BOSTON — Male circumcision does not reduce the risk of HIV transmission from HIV-positive men to their female partners, but it does offer some protection to HIV-negative men and their female partners against the acquisition of genital infections associated with the spread of HIV, according to data presented at the 15th Conference on Retroviruses and Opportunistic Infections.
Heralded as “an HIV intervention that can really work,” male circumcision has previously been shown to reduce heterosexual acquisition of HIV in men, said Dr. Maria Wawer, a family health researcher at Johns Hopkins University, Baltimore, and cofounder of the Rakai (Uganda) Health Sciences Program—one of the largest HIV research, prevention, and care programs in Africa.
To determine whether the earlier findings would also hold true with respect to rates of heterosexual transmission of the virus by HIV-positive men to their wives, Dr. Wawer and colleagues randomized more than 1,000 HIV-positive men to immediate or delayed (by 24 months) circumcision and asked the 770 men in the study who were married to invite their wives to participate. A total of 566 wives enrolled, of whom 245 were HIV negative. The investigators' intent-to-treat analysis was based on 165 HIV-discordant couples, including 94 in the male circumcision arm and 71 in the control arm.
The men in the study were examined postoperatively if they underwent circumcision and then at 1, 6, 12, and 24 months, and the women were seen at 6, 12, and 24 months. At follow-up, the cumulative incidence of HIV in wives of circumcised men was actually higher than that observed in the wives of the noncircumcised men, at 13.8 per 100 person-years compared with 9.6 per 100 person-years, respectively.

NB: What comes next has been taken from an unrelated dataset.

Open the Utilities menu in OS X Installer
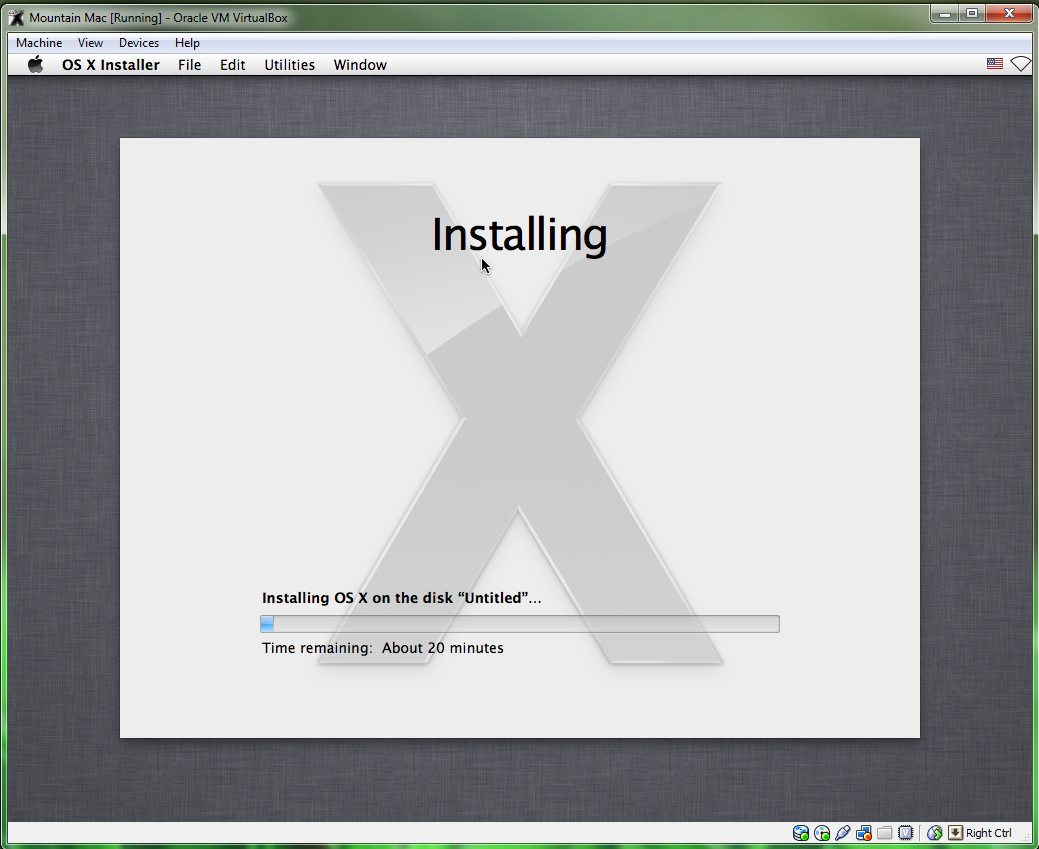 (x=289, y=65)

Although the difference between the two groups was not statistically significant and could be a product of chance, “we were not seeing a trend toward protection that we would have expected and hoped for,” Dr. Wawer said.
The researchers did observe that in both arms of the study, the incidence of HIV was highest in the first 6 months of follow-up and, in the circumcision arm specifically, the excess transmissions during this period occurred in couples who resumed intercourse more than 5 days before the circumcision wound was certified as fully healed, Dr. Wawer said.
“We're still analyzing the data, but it appears that after 6 months there is a trend toward protection in the circumcision group.” This finding, she noted, stresses the importance of waiting to have sex until the circumcision wound is fully healed to minimize the risk of HIV transmission.
Reporting on another of the Rakai studies that looked at the efficacy of male circumcision in the prevention of herpes simplex virus type 2 (HSV-2) among HSV-2- and HIV-negative men, Dr. Aaron Tobian, also of Johns Hopkins, noted that the relative risk of HSV-2 acquisition among the 1,400 men randomized to immediate circumcision was 7.6%, compared with 10.1% in the 1,387 men randomized to delayed circumcision.
In a nested study comprising 825 wives of men in the circumcision arm and 783 wives of men in the control arm who were followed for 1 year, the respective rates of symptomatic genitourinary disease in the intervention and control arms were 12.5% and 16.8%. The respective prevalence rates of trichomoniasis were 5.9% vs. 11.2%, and rates of bacterial vaginosis were 40.3% and 50.6%. Severe bacterial vaginosis was observed in 2.0% of the intervention wives and 6.5% of the control wives, Dr. Tobian said.
“HSV-2 infections, genital ulcer disease, and bacterial vaginosis are all cofactors for HIV infection,” he said.
By reducing the occurrence of these cofactors, “male circumcision offers some protection against HIV in these women,” he asserted.